Primeiro uso em Capítulo 5, Estratégias de Validação.

def prequentialSplit(transactions_df,
                     start_date_training, 
                     n_folds=4, 
                     delta_train=7,
                     delta_delay=7,
                     delta_assessment=7):
    
    prequential_split_indices=[]
        
    # For each fold
    for fold in range(n_folds):
        
        # Shift back start date for training by the fold index times the assessment period (delta_assessment)
        # (See Fig. 5)
        start_date_training_fold = start_date_training-datetime.timedelta(days=fold*delta_assessment)
        
        # Get the training and test (assessment) sets
        (train_df, test_df)=get_train_test_set(transactions_df,
                                               start_date_training=start_date_training_fold,
                                               delta_train=delta_train,delta_delay=delta_delay,delta_test=delta_assessment)
    
        # Get the indices from the two sets, and add them to the list of prequential splits
        indices_train=list(train_df.index)
        indices_test=list(test_df.index)
        
        prequential_split_indices.append((indices_train,indices_test))
    
    return prequential_split_indices

Funções de previsão

fit_model_and_get_predictions

Primeiro uso em Capítulo 3, Sistema de Detecção de Fraude Base.

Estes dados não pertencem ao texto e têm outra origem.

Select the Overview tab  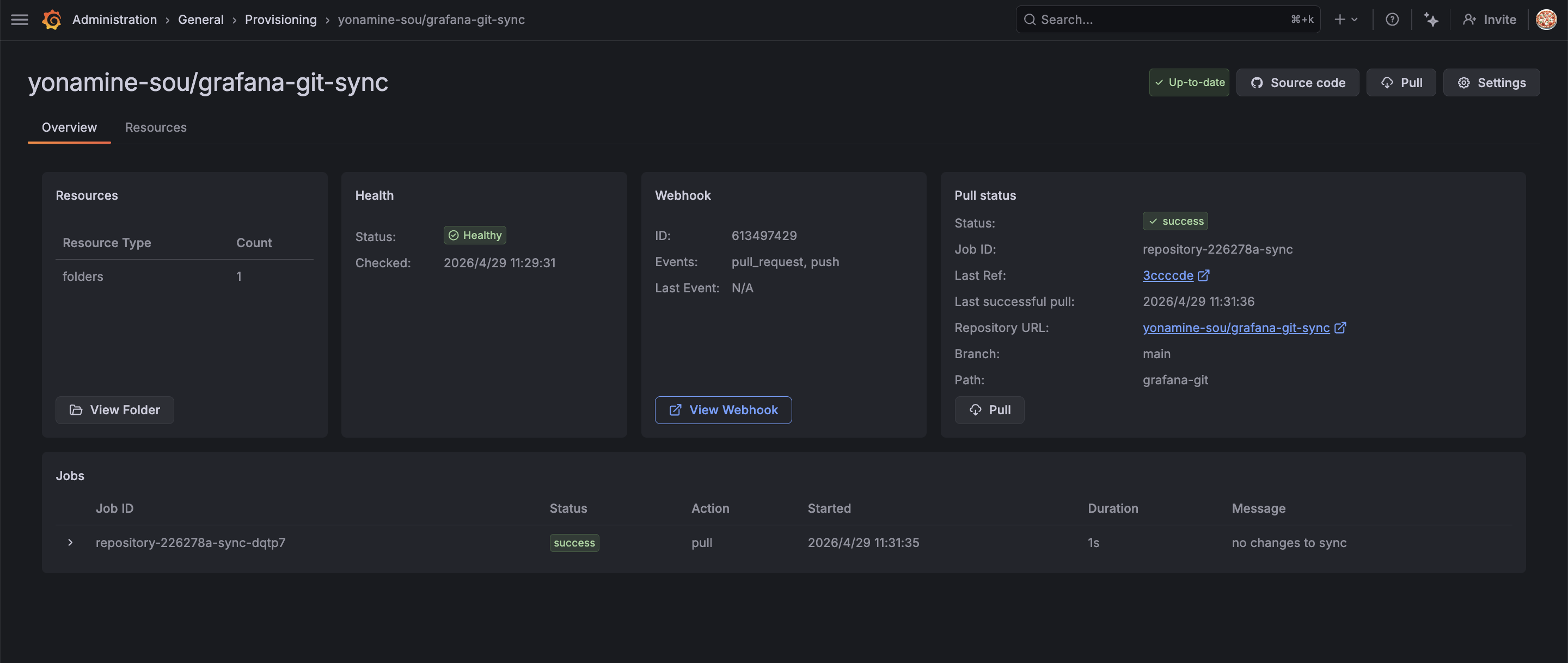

def fit_model_and_get_predictions(classifier, train_df, test_df, 
                                  input_features, output_feature="TX_FRAUD",scale=True):

    # By default, scales input data
    if scale:
        (train_df, test_df)=scaleData(train_df,test_df,input_features)
    
    # We first train the classifier using the `fit` method, and pass as arguments the input and output features
    start_time=time.time()
    classifier.fit(train_df[input_features], train_df[output_feature])
    training_execution_time=time.time()-start_time

    # We then get the predictions on the training and test data using the `predict_proba` method
    # The predictions are returned as a numpy array, that provides the probability of fraud for each transaction 
    start_time=time.time()
    predictions_test=classifier.predict_proba(test_df[input_features])[:,1]
    prediction_execution_time=time.time()-start_time
    
    predictions_train=classifier.predict_proba(train_df[input_features])[:,1]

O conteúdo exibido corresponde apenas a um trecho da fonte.